The data:
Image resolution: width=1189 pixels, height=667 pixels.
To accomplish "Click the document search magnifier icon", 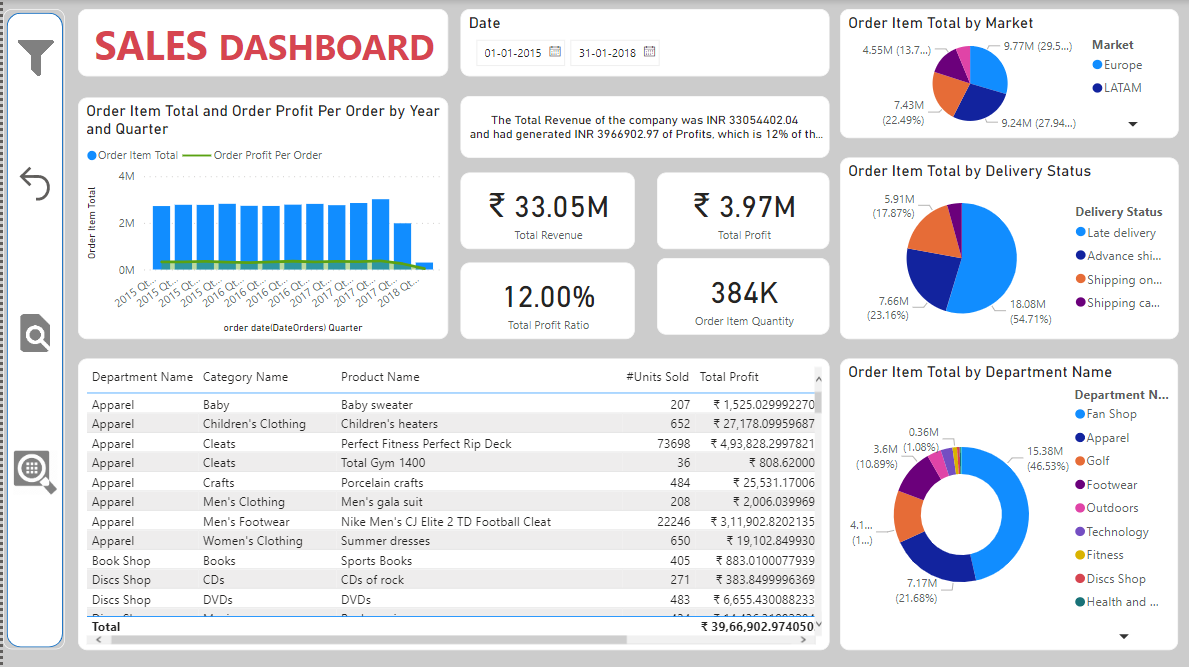I will click(36, 334).
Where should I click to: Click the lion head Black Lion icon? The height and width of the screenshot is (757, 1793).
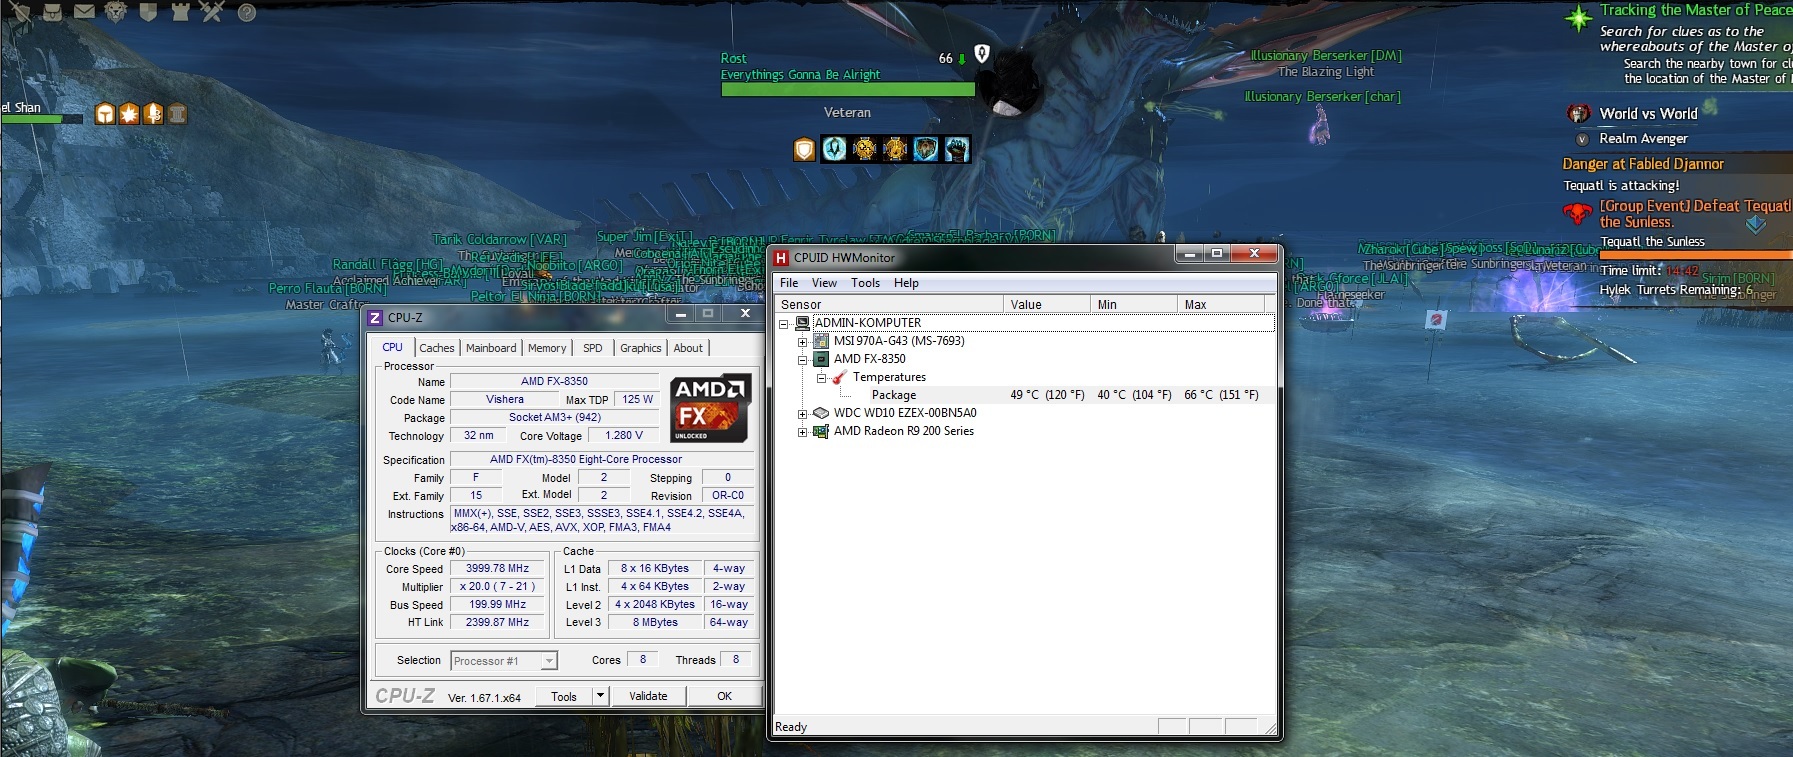point(117,12)
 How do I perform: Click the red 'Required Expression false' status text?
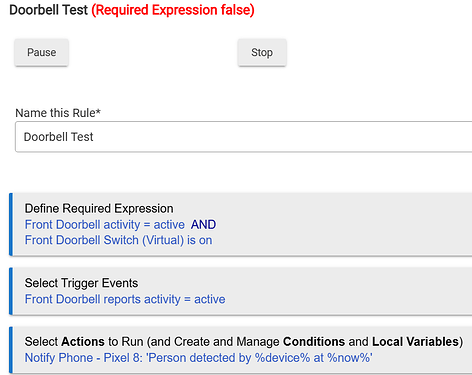[x=173, y=10]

Aim of the task: Do not include pictures. Copy only the lines running from the line with "Where should I" through the last line of the records, exactly as they appear.

Response for this exercise:
Where should I click to: Click the lion head Black Lion icon? The height and width of the screenshot is (757, 1793).
point(117,12)
 How do I perform: Click the red 'Required Expression false' status text?
[x=173, y=10]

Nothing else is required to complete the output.